Abstract

Abstract Nesidioblastosis is a very rare adult disorder in the absence of gastrointestinal surgery. Nesidioblastosis is a disorder of the endocrine pancreas causing hyperinsulinemic hypoglycemia. We describe a case of 83 year-old Caucasian male, with a 3-year history of severe refractory hypoglycemia with glucose level below 2.1 mmol/L. Confusion and sleepiness were reported as his neuroglycopenic symptoms. According to his family, his symptoms improved within 30 minutes of drinking orange juice. Hypoglycemia episodes mostly occurred while fasting and post exercise (after playing golf). His work up included low venous plasma glucose levels, high insulin and C-peptide levels that were consistent with an insulinoma. His history is remarkable for chronic kidney disease stage 3, penicillin allergy and atrial fibrillation with loop recorder for cardiac rhythm monitoring, which precluded him from undergoing CT with IV contrast or MRI studies. Abdominal computed tomography with oral contrast did not reveal any lesion.
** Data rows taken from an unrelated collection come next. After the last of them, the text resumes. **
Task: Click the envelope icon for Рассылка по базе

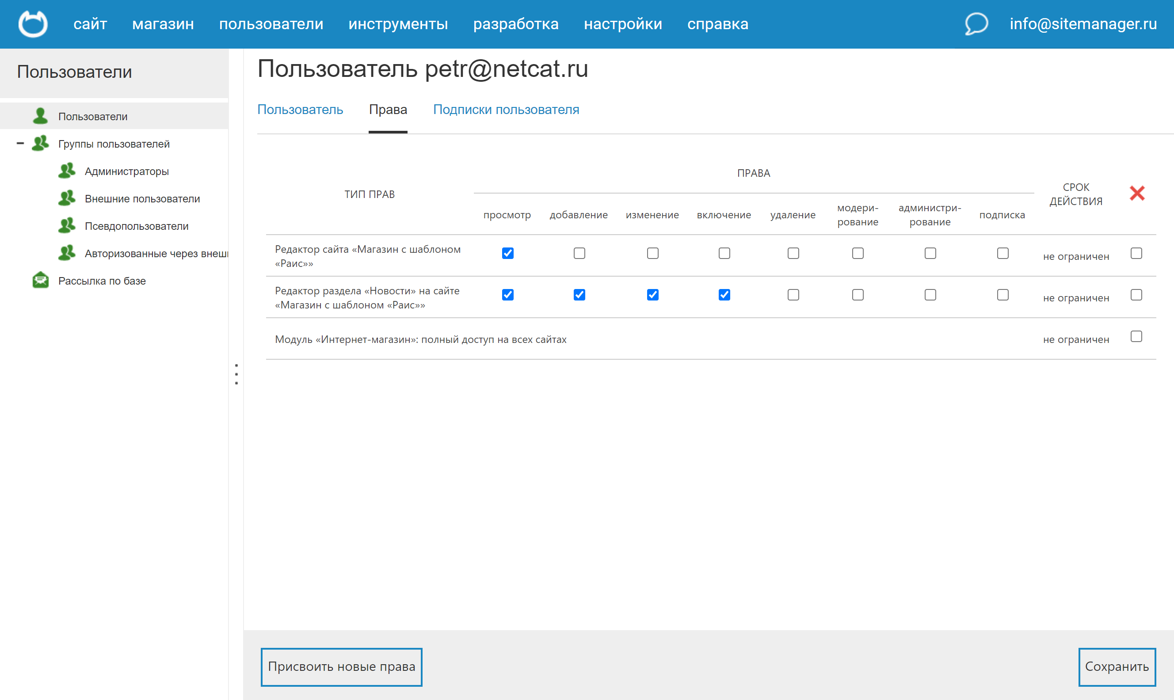Action: coord(41,280)
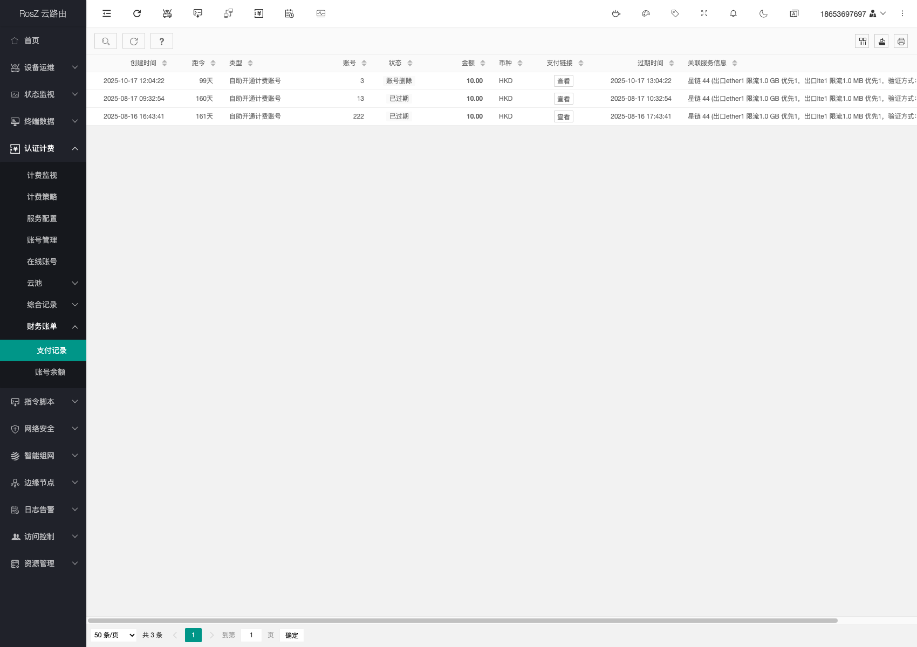
Task: Click the search magnifier button
Action: click(x=106, y=42)

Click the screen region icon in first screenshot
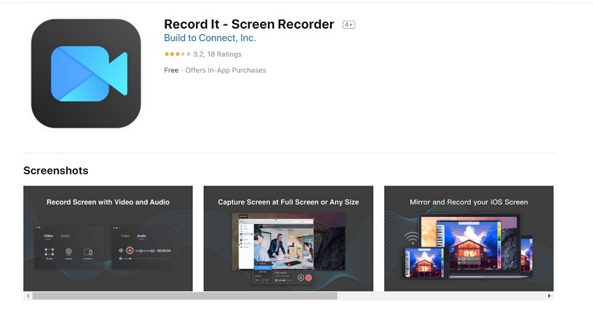click(x=49, y=252)
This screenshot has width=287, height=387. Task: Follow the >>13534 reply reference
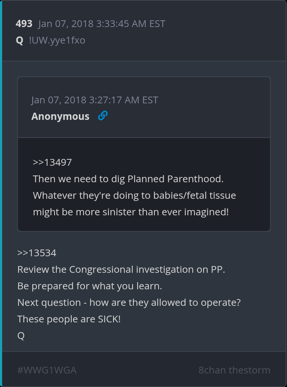pyautogui.click(x=37, y=253)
In an attempt to localize the suspected Insulinoma, he had celiac angiogram and portal vein sampling, which were inconclusive. He had a PET scan with dotatate that showed increased amount activity in the uncinate process of the pancreas. He was diagnosed with insulinoma and placed on monthly lanreotide injections, however continued to have severe hypoglycemia episodes. Due to persistent refractory hypoglycemia, patient underwent distal pancreatectomy and splenectomy and the histological findings were consistent with nesidioblastosis. Patient developed hyperglycemia in the post-operative course which was controlled with a carb consistent diet. This case demonstrates that differentiation between insulinoma and nesidioblastosis is very challenging, and in most cases, the diagnosis is made post operatively based on histologic findings.